According to The New York Times, Dr. Dena Dubal set up a lab at the University of California, San Francisco in 2011 in order to understand a hormone called Klotho. She wondered if the mysterious hormone could be the key to treating dementia and other disorders of aging brains.
She found that not only did mice with extra Klotho live 30 percent longer, the extra Klotho protected mice with symptoms of Alzheimer’s disease from cognitive decline.
“Their thinking, in every way that we could measure them, was preserved,” said Dr. Dubal.
Extra Klotho did more than just protect the brains of mice- it enhanced them.
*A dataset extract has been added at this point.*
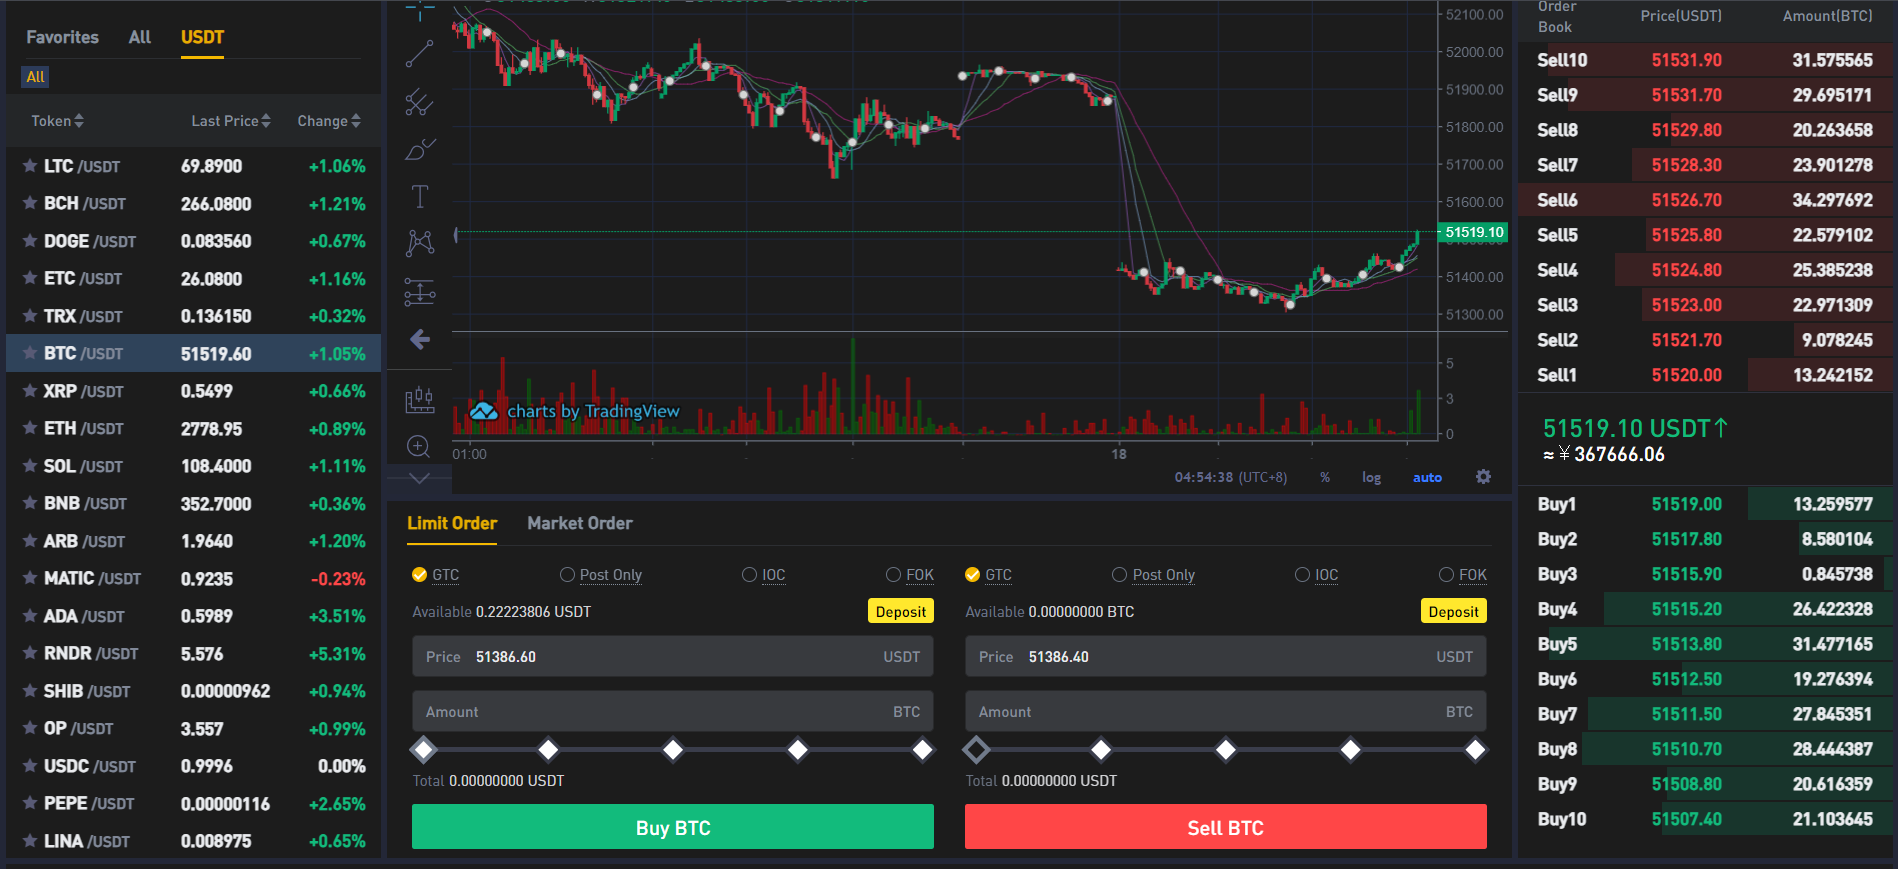Select IOC option for buy order

click(x=764, y=575)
Mice who were bred to make extra Klotho did better on learning mazes and other cognitive tests than other mice.
“I just couldn’t believe it — was it true, or was it just a false positive?” Dr. Dubal said. “But here it is. It enhances cognition even in a young mouse. It makes them smarter.”
Dubal and her colleagues began publishing their results five years ago. Since then, others have furthered her research, finding that Klotho may protect against some neurological disorders like multiple sclerosis and Parkinson’s disease.
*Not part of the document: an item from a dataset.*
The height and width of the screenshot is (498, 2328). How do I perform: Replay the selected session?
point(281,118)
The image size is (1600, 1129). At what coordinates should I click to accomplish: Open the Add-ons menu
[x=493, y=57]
Dubal and other researchers are now trying to construct treatments based on their findings. They hope to treat diseases like Alzheimers with Klotho.
“You’ve got all of this amazing stuff showing a really major impact, but we can’t really explain why,” said Gwendalyn D. King, a neuroscientist at the University of Alabama at Birmingham. “That’s where we’re stuck.”
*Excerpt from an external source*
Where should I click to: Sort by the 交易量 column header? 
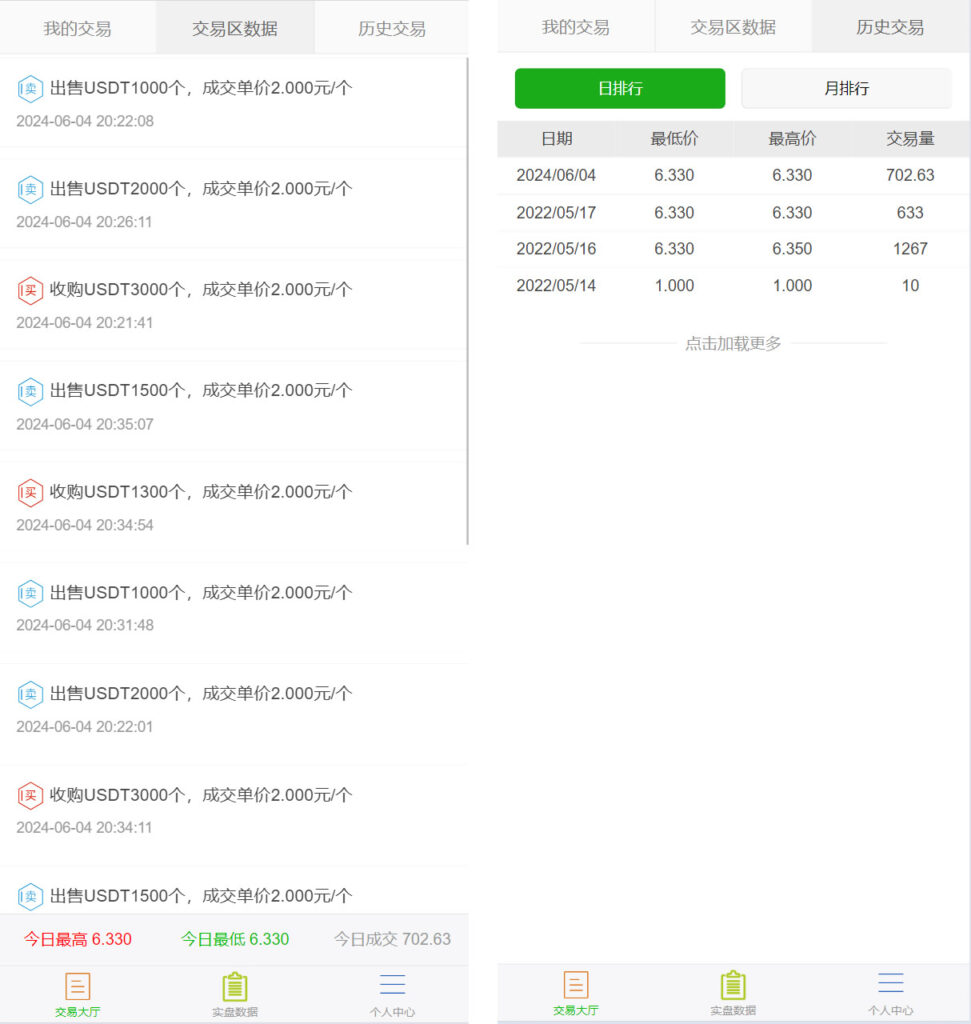[909, 139]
In 1991, a Japan-based cardiologist, Dr. Makoto Kuro-o began to study high blood pressure by inserting DNA into mouse embryos. He hoped to create mice with high blood pressure. Instead, the mice began aging too quickly.
“Usually mice live two years, but these mice were dying after two or three months,” said Dr. Kuro-o.
When the mice were autopsied, Kuro-o found that the mice had atrophied muscles and brittle bones. He searched for the responsible gene over the next few years. When he found it, he and his colleagues named it Klotho, after one of the three fates in Greek mythology. Klotho’s job in mythology was to spin the thread of a person’s life.
Kuro-o found that Klotho is produced in multiple organs, including the brian. They found that when mice lacked Klotho, their cognition deteriorated faster than normal. The researchers decided to reverse their experiment by giving mice twice as much Klotho as normal. This allowed the mice to live much longer.
Dubal wanted to see if extra Klotho could keep the brain resilient as it aged. She collaborated with Kuro-o and other experts in one study on Klotho and Alzheimer’s disease. When mice that displayed symptoms of Alzheimer’s were given extra Klotho, they were more resilient and did better on cognitive tests.
Some people have a genetic variation which allows them to produce higher levels of Klotho in their bodies. Dubal identified a group of healthy old people and found that they had higher cognition than those with average levels of Klotho.
“It’s not like they didn’t undergo cognitive decline,” said Dr. Dubal. “It’s just that they started off higher.”
While Dubal has had promising results with Klotho for treating Alzheimer’s, there are certainly more studies to be done to ensure the safety and efficacy of Klotho.